→ Requisito
Reproduce sin ningún cambio todas las líneas que aparecen a continuación.

• • • •

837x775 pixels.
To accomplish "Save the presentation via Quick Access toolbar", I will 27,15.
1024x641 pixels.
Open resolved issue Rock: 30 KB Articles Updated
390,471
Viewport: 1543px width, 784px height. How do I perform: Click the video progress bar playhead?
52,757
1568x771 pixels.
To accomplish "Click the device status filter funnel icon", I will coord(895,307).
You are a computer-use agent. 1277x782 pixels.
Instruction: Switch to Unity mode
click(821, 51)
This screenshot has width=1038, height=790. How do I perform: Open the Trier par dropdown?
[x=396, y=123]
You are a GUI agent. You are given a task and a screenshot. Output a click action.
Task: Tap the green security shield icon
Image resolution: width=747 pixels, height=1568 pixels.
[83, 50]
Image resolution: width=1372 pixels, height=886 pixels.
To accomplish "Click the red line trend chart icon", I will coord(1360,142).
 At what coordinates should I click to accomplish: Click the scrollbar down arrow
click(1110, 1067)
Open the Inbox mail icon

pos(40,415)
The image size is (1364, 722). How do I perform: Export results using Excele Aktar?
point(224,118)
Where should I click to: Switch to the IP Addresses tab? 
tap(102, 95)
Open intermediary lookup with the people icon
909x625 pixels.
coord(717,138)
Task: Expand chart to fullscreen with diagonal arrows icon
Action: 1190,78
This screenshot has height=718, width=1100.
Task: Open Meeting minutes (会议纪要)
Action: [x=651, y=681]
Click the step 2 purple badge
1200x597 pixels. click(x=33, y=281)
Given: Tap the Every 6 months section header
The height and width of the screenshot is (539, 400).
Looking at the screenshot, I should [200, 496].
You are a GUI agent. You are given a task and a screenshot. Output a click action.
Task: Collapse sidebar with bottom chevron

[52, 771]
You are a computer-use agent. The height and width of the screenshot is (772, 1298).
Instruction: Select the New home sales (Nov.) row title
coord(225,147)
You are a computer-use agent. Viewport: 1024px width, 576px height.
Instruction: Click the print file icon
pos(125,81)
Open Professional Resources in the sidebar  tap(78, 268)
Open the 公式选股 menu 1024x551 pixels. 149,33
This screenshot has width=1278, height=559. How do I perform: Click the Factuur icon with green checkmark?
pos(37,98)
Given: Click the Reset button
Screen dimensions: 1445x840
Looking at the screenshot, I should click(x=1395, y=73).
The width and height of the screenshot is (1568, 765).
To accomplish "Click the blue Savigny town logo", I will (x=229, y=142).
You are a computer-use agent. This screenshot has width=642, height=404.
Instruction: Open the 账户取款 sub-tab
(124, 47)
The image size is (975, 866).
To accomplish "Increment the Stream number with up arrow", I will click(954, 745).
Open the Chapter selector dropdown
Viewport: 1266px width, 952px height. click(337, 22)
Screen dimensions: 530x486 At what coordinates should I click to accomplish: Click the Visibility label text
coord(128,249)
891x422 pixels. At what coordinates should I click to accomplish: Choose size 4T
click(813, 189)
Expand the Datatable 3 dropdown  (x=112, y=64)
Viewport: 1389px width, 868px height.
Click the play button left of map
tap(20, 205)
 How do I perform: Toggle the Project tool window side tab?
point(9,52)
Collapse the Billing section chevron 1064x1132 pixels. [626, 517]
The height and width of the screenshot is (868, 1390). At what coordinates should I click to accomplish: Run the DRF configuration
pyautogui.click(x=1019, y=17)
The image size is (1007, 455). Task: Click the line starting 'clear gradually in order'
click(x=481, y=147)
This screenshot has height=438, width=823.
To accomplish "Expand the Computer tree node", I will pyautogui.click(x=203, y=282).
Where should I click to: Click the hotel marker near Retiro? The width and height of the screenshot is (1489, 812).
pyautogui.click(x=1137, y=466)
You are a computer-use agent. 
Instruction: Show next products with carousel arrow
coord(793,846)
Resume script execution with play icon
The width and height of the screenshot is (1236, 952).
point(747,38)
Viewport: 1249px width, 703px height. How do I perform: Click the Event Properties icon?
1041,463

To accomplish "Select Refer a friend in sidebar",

• • • •

→ Solución del ejercicio
837x775 pixels.
To accomplish "Save the presentation via Quick Access toolbar", I will 27,15.
1024x641 pixels.
Open resolved issue Rock: 30 KB Articles Updated
390,471
Viewport: 1543px width, 784px height. How do I perform: Click the video progress bar playhead?
52,757
1568x771 pixels.
To accomplish "Click the device status filter funnel icon", I will coord(895,307).
You are a computer-use agent. 1277x782 pixels.
Instruction: Switch to Unity mode
click(821, 51)
This screenshot has width=1038, height=790. How do I perform: Open the Trier par dropdown?
[x=396, y=123]
You are a GUI agent. You are given a task and a screenshot. Output a click action.
Task: Tap the green security shield icon
Image resolution: width=747 pixels, height=1568 pixels.
[83, 50]
Image resolution: width=1372 pixels, height=886 pixels.
To accomplish "Click the red line trend chart icon", I will coord(1360,142).
 At what coordinates should I click to accomplish: Click the scrollbar down arrow
click(1110, 1067)
Open the Inbox mail icon

pos(40,415)
The image size is (1364, 722). How do I perform: Export results using Excele Aktar?
point(224,118)
Where should I click to: Switch to the IP Addresses tab? 
tap(102, 95)
Open intermediary lookup with the people icon
909x625 pixels.
coord(717,138)
Task: Expand chart to fullscreen with diagonal arrows icon
Action: 1190,78
This screenshot has height=718, width=1100.
Task: Open Meeting minutes (会议纪要)
Action: [x=651, y=681]
Click the step 2 purple badge
1200x597 pixels. click(x=33, y=281)
Given: Tap the Every 6 months section header
The height and width of the screenshot is (539, 400).
Looking at the screenshot, I should [200, 496].
You are a GUI agent. You are given a task and a screenshot. Output a click action.
Task: Collapse sidebar with bottom chevron

[52, 771]
You are a computer-use agent. The height and width of the screenshot is (772, 1298).
Instruction: Select the New home sales (Nov.) row title
coord(225,147)
You are a computer-use agent. Viewport: 1024px width, 576px height.
Instruction: Click the print file icon
pos(125,81)
Open Professional Resources in the sidebar  tap(78, 268)
Open the 公式选股 menu 1024x551 pixels. 149,33
This screenshot has width=1278, height=559. How do I perform: Click the Factuur icon with green checkmark?
pos(37,98)
Given: Click the Reset button
Screen dimensions: 1445x840
Looking at the screenshot, I should click(x=1395, y=73).
The width and height of the screenshot is (1568, 765).
To accomplish "Click the blue Savigny town logo", I will (x=229, y=142).
You are a computer-use agent. This screenshot has width=642, height=404.
Instruction: Open the 账户取款 sub-tab
(124, 47)
The image size is (975, 866).
To accomplish "Increment the Stream number with up arrow", I will click(954, 745).
Open the Chapter selector dropdown
Viewport: 1266px width, 952px height. click(337, 22)
Screen dimensions: 530x486 At what coordinates should I click to accomplish: Click the Visibility label text
coord(128,249)
891x422 pixels. At what coordinates should I click to accomplish: Choose size 4T
click(813, 189)
Expand the Datatable 3 dropdown  (x=112, y=64)
Viewport: 1389px width, 868px height.
Click the play button left of map
tap(20, 205)
 How do I perform: Toggle the Project tool window side tab?
point(9,52)
Collapse the Billing section chevron 1064x1132 pixels. [626, 517]
The height and width of the screenshot is (868, 1390). At what coordinates should I click to accomplish: Run the DRF configuration
pyautogui.click(x=1019, y=17)
The image size is (1007, 455). Task: Click the line starting 'clear gradually in order'
click(x=481, y=147)
This screenshot has height=438, width=823.
To accomplish "Expand the Computer tree node", I will pyautogui.click(x=203, y=282).
Where should I click to: Click the hotel marker near Retiro? The width and height of the screenshot is (1489, 812).
pyautogui.click(x=1137, y=466)
You are a computer-use agent. 
Instruction: Show next products with carousel arrow
coord(793,846)
Resume script execution with play icon
The width and height of the screenshot is (1236, 952).
point(747,38)
Viewport: 1249px width, 703px height. How do I perform: Click the Event Properties icon?
1041,463

To accomplish "Select Refer a friend in sidebar",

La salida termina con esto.